■ **AVAILABLE RECORDS**
>>>>>
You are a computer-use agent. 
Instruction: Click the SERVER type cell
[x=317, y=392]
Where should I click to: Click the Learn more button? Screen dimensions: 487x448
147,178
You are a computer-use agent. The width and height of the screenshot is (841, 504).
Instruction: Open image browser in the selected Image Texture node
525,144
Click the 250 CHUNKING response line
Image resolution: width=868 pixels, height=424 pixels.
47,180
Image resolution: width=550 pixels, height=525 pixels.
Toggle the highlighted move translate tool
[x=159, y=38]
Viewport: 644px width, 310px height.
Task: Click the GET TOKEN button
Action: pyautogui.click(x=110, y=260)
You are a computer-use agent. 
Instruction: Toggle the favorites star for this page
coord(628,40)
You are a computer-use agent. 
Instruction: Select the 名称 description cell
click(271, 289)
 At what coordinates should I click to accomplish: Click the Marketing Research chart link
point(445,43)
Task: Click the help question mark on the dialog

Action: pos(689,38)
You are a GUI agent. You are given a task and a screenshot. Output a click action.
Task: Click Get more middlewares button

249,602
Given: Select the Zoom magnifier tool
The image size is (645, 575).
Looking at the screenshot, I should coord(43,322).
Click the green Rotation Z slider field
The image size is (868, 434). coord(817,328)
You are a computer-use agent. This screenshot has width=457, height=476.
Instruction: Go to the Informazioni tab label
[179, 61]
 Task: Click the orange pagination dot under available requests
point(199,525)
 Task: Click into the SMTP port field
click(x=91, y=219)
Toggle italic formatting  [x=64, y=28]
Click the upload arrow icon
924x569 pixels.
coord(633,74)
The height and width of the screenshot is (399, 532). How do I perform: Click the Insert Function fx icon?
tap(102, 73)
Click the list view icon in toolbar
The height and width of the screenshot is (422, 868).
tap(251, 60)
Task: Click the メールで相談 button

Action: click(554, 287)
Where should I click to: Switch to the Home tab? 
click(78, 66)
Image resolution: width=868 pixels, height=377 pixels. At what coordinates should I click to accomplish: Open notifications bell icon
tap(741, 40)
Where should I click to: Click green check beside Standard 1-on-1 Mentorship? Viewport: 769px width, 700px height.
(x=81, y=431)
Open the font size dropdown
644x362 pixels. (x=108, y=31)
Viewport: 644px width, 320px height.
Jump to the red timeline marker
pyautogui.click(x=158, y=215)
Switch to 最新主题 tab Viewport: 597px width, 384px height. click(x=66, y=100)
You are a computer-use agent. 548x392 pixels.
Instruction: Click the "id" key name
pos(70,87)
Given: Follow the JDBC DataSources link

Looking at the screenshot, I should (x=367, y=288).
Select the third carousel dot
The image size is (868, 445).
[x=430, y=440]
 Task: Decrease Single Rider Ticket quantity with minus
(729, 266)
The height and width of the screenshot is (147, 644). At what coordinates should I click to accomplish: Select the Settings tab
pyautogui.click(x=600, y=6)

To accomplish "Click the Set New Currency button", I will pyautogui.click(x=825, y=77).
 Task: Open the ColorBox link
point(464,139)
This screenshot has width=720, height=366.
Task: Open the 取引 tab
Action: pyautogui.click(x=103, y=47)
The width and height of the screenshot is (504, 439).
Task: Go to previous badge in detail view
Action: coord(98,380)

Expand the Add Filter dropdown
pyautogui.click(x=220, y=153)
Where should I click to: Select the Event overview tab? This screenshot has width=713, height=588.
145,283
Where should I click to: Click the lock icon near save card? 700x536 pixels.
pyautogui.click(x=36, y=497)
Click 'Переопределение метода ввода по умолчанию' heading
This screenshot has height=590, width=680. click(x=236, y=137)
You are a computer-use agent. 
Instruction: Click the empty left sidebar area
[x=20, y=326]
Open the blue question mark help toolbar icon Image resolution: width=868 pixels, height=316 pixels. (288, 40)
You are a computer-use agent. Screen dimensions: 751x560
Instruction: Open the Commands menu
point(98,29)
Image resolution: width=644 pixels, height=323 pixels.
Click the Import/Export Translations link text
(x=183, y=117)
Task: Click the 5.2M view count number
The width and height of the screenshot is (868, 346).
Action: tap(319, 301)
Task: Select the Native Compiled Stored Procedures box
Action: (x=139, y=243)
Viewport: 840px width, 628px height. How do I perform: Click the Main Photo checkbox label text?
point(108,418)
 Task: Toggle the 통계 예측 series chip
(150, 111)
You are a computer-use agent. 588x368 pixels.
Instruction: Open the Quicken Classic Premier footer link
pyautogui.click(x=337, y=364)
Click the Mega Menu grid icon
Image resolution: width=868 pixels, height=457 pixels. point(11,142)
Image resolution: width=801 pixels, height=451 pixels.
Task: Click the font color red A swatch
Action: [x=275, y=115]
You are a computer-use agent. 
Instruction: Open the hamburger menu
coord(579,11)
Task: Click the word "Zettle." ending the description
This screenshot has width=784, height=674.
<<<<<
■ **TASK OBJECTIVE**
Each record above should be repeated exactly as it appears.

■ **COMPLETED EXERCISE**
You are a computer-use agent. 
Instruction: Click the SERVER type cell
[x=317, y=392]
Where should I click to: Click the Learn more button? Screen dimensions: 487x448
147,178
You are a computer-use agent. The width and height of the screenshot is (841, 504).
Instruction: Open image browser in the selected Image Texture node
525,144
Click the 250 CHUNKING response line
Image resolution: width=868 pixels, height=424 pixels.
47,180
Image resolution: width=550 pixels, height=525 pixels.
Toggle the highlighted move translate tool
[x=159, y=38]
Viewport: 644px width, 310px height.
Task: Click the GET TOKEN button
Action: pyautogui.click(x=110, y=260)
You are a computer-use agent. 
Instruction: Toggle the favorites star for this page
coord(628,40)
You are a computer-use agent. 
Instruction: Select the 名称 description cell
click(271, 289)
 At what coordinates should I click to accomplish: Click the Marketing Research chart link
point(445,43)
Task: Click the help question mark on the dialog

Action: pos(689,38)
You are a GUI agent. You are given a task and a screenshot. Output a click action.
Task: Click Get more middlewares button

249,602
Given: Select the Zoom magnifier tool
The image size is (645, 575).
Looking at the screenshot, I should coord(43,322).
Click the green Rotation Z slider field
The image size is (868, 434). coord(817,328)
You are a computer-use agent. This screenshot has width=457, height=476.
Instruction: Go to the Informazioni tab label
[179, 61]
 Task: Click the orange pagination dot under available requests
point(199,525)
 Task: Click into the SMTP port field
click(x=91, y=219)
Toggle italic formatting  [x=64, y=28]
Click the upload arrow icon
924x569 pixels.
coord(633,74)
The height and width of the screenshot is (399, 532). How do I perform: Click the Insert Function fx icon?
tap(102, 73)
Click the list view icon in toolbar
The height and width of the screenshot is (422, 868).
tap(251, 60)
Task: Click the メールで相談 button

Action: click(554, 287)
Where should I click to: Switch to the Home tab? 
click(78, 66)
Image resolution: width=868 pixels, height=377 pixels. At what coordinates should I click to accomplish: Open notifications bell icon
tap(741, 40)
Where should I click to: Click green check beside Standard 1-on-1 Mentorship? Viewport: 769px width, 700px height.
(x=81, y=431)
Open the font size dropdown
644x362 pixels. (x=108, y=31)
Viewport: 644px width, 320px height.
Jump to the red timeline marker
pyautogui.click(x=158, y=215)
Switch to 最新主题 tab Viewport: 597px width, 384px height. click(x=66, y=100)
You are a computer-use agent. 548x392 pixels.
Instruction: Click the "id" key name
pos(70,87)
Given: Follow the JDBC DataSources link

Looking at the screenshot, I should (x=367, y=288).
Select the third carousel dot
The image size is (868, 445).
[x=430, y=440]
 Task: Decrease Single Rider Ticket quantity with minus
(729, 266)
The height and width of the screenshot is (147, 644). At what coordinates should I click to accomplish: Select the Settings tab
pyautogui.click(x=600, y=6)

To accomplish "Click the Set New Currency button", I will pyautogui.click(x=825, y=77).
 Task: Open the ColorBox link
point(464,139)
This screenshot has width=720, height=366.
Task: Open the 取引 tab
Action: pyautogui.click(x=103, y=47)
The width and height of the screenshot is (504, 439).
Task: Go to previous badge in detail view
Action: coord(98,380)

Expand the Add Filter dropdown
pyautogui.click(x=220, y=153)
Where should I click to: Select the Event overview tab? This screenshot has width=713, height=588.
145,283
Where should I click to: Click the lock icon near save card? 700x536 pixels.
pyautogui.click(x=36, y=497)
Click 'Переопределение метода ввода по умолчанию' heading
This screenshot has height=590, width=680. click(x=236, y=137)
You are a computer-use agent. 
Instruction: Click the empty left sidebar area
[x=20, y=326]
Open the blue question mark help toolbar icon Image resolution: width=868 pixels, height=316 pixels. (288, 40)
You are a computer-use agent. Screen dimensions: 751x560
Instruction: Open the Commands menu
point(98,29)
Image resolution: width=644 pixels, height=323 pixels.
Click the Import/Export Translations link text
(x=183, y=117)
Task: Click the 5.2M view count number
The width and height of the screenshot is (868, 346).
Action: tap(319, 301)
Task: Select the Native Compiled Stored Procedures box
Action: (x=139, y=243)
Viewport: 840px width, 628px height. How do I perform: Click the Main Photo checkbox label text?
point(108,418)
 Task: Toggle the 통계 예측 series chip
(150, 111)
You are a computer-use agent. 588x368 pixels.
Instruction: Open the Quicken Classic Premier footer link
pyautogui.click(x=337, y=364)
Click the Mega Menu grid icon
Image resolution: width=868 pixels, height=457 pixels. point(11,142)
Image resolution: width=801 pixels, height=451 pixels.
Task: Click the font color red A swatch
Action: [x=275, y=115]
You are a computer-use agent. 
Instruction: Open the hamburger menu
coord(579,11)
Task: Click the word "Zettle." ending the description
This screenshot has width=784, height=674.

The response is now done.